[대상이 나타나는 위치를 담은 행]
* * * * * * *

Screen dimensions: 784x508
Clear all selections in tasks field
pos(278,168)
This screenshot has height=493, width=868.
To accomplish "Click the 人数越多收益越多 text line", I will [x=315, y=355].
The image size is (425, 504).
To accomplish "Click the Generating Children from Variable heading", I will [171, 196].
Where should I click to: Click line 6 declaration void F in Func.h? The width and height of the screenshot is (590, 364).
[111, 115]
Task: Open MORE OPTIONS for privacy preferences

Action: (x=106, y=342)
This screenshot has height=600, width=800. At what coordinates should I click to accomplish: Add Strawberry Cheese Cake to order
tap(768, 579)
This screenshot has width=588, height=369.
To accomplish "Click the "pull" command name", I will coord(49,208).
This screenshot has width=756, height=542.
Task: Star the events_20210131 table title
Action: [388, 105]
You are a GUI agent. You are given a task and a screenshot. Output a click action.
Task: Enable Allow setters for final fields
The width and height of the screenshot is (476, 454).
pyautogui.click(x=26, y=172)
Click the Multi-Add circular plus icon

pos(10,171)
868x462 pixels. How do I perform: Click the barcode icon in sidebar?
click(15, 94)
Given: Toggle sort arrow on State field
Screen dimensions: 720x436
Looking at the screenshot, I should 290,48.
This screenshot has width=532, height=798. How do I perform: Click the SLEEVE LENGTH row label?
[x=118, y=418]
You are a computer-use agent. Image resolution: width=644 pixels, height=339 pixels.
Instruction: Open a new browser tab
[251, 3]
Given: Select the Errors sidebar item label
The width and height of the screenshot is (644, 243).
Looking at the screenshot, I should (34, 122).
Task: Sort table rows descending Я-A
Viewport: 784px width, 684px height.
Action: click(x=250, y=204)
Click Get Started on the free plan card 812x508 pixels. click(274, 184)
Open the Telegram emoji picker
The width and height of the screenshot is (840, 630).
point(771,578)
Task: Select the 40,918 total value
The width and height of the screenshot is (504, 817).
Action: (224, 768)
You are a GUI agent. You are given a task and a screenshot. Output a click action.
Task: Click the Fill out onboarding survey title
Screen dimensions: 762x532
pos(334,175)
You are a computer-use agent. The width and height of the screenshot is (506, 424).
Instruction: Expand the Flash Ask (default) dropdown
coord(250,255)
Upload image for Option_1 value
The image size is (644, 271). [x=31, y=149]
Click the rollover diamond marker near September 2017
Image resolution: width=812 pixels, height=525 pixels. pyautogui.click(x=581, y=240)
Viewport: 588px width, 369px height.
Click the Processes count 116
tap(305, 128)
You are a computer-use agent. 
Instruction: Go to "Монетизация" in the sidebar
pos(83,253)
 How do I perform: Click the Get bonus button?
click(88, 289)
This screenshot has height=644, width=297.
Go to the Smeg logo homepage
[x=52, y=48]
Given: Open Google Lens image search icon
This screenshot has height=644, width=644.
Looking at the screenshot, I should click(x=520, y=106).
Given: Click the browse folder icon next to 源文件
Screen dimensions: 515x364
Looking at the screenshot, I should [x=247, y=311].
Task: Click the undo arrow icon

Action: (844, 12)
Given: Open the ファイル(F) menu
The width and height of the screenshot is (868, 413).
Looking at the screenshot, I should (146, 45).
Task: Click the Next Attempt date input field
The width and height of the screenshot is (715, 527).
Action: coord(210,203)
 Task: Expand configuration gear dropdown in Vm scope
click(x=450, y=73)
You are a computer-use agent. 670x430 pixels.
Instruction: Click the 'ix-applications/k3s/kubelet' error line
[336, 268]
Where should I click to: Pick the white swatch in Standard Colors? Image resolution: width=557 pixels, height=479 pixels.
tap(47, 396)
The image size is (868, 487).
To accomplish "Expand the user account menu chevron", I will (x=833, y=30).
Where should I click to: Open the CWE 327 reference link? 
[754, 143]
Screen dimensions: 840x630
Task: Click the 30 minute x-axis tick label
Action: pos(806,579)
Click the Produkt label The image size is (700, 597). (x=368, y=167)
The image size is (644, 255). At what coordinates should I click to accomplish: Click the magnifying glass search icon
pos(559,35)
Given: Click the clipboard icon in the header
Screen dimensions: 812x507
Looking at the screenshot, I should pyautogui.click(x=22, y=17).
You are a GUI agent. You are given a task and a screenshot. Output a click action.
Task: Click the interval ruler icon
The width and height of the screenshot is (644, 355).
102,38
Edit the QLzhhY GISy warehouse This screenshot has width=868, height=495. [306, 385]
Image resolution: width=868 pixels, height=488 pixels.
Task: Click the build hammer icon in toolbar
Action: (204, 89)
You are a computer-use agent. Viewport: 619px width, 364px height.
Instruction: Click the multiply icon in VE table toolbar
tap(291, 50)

* * * * * * *

_연습 문제_
위 항목의 모든 줄에서 "computer-use agent" 부분을 "desktop agent" 표현으로 바꾸어 다시 적으세요. 나머지는 한 글자도 고치지 마세요.

_문제 풀이_
Screen dimensions: 784x508
Clear all selections in tasks field
pos(278,168)
This screenshot has height=493, width=868.
To accomplish "Click the 人数越多收益越多 text line", I will [x=315, y=355].
The image size is (425, 504).
To accomplish "Click the Generating Children from Variable heading", I will [171, 196].
Where should I click to: Click line 6 declaration void F in Func.h? The width and height of the screenshot is (590, 364).
[111, 115]
Task: Open MORE OPTIONS for privacy preferences

Action: (x=106, y=342)
This screenshot has height=600, width=800. At what coordinates should I click to accomplish: Add Strawberry Cheese Cake to order
tap(768, 579)
This screenshot has width=588, height=369.
To accomplish "Click the "pull" command name", I will coord(49,208).
This screenshot has width=756, height=542.
Task: Star the events_20210131 table title
Action: [388, 105]
You are a GUI agent. You are given a task and a screenshot. Output a click action.
Task: Enable Allow setters for final fields
The width and height of the screenshot is (476, 454).
pyautogui.click(x=26, y=172)
Click the Multi-Add circular plus icon

pos(10,171)
868x462 pixels. How do I perform: Click the barcode icon in sidebar?
click(15, 94)
Given: Toggle sort arrow on State field
Screen dimensions: 720x436
Looking at the screenshot, I should 290,48.
This screenshot has width=532, height=798. How do I perform: Click the SLEEVE LENGTH row label?
[x=118, y=418]
You are a desktop agent. Image resolution: width=644 pixels, height=339 pixels.
Instruction: Open a new browser tab
[251, 3]
Given: Select the Errors sidebar item label
The width and height of the screenshot is (644, 243).
Looking at the screenshot, I should (34, 122).
Task: Sort table rows descending Я-A
Viewport: 784px width, 684px height.
Action: click(x=250, y=204)
Click Get Started on the free plan card 812x508 pixels. click(274, 184)
Open the Telegram emoji picker
The width and height of the screenshot is (840, 630).
point(771,578)
Task: Select the 40,918 total value
The width and height of the screenshot is (504, 817).
Action: (224, 768)
You are a GUI agent. You are given a task and a screenshot. Output a click action.
Task: Click the Fill out onboarding survey title
Screen dimensions: 762x532
pos(334,175)
You are a desktop agent. The width and height of the screenshot is (506, 424).
Instruction: Expand the Flash Ask (default) dropdown
coord(250,255)
Upload image for Option_1 value
The image size is (644, 271). [x=31, y=149]
Click the rollover diamond marker near September 2017
Image resolution: width=812 pixels, height=525 pixels. pyautogui.click(x=581, y=240)
Viewport: 588px width, 369px height.
Click the Processes count 116
tap(305, 128)
You are a desktop agent. 
Instruction: Go to "Монетизация" in the sidebar
pos(83,253)
 How do I perform: Click the Get bonus button?
click(88, 289)
This screenshot has height=644, width=297.
Go to the Smeg logo homepage
[x=52, y=48]
Given: Open Google Lens image search icon
This screenshot has height=644, width=644.
Looking at the screenshot, I should click(x=520, y=106).
Given: Click the browse folder icon next to 源文件
Screen dimensions: 515x364
Looking at the screenshot, I should [x=247, y=311].
Task: Click the undo arrow icon

Action: (844, 12)
Given: Open the ファイル(F) menu
The width and height of the screenshot is (868, 413).
Looking at the screenshot, I should (146, 45).
Task: Click the Next Attempt date input field
The width and height of the screenshot is (715, 527).
Action: coord(210,203)
 Task: Expand configuration gear dropdown in Vm scope
click(x=450, y=73)
You are a desktop agent. 670x430 pixels.
Instruction: Click the 'ix-applications/k3s/kubelet' error line
[336, 268]
Where should I click to: Pick the white swatch in Standard Colors? Image resolution: width=557 pixels, height=479 pixels.
tap(47, 396)
The image size is (868, 487).
To accomplish "Expand the user account menu chevron", I will (x=833, y=30).
Where should I click to: Open the CWE 327 reference link? 
[754, 143]
Screen dimensions: 840x630
Task: Click the 30 minute x-axis tick label
Action: pos(806,579)
Click the Produkt label The image size is (700, 597). (x=368, y=167)
The image size is (644, 255). At what coordinates should I click to accomplish: Click the magnifying glass search icon
pos(559,35)
Given: Click the clipboard icon in the header
Screen dimensions: 812x507
Looking at the screenshot, I should pyautogui.click(x=22, y=17).
You are a GUI agent. You are given a task and a screenshot. Output a click action.
Task: Click the interval ruler icon
The width and height of the screenshot is (644, 355).
102,38
Edit the QLzhhY GISy warehouse This screenshot has width=868, height=495. [306, 385]
Image resolution: width=868 pixels, height=488 pixels.
Task: Click the build hammer icon in toolbar
Action: (204, 89)
You are a desktop agent. Viewport: 619px width, 364px height.
Instruction: Click the multiply icon in VE table toolbar
tap(291, 50)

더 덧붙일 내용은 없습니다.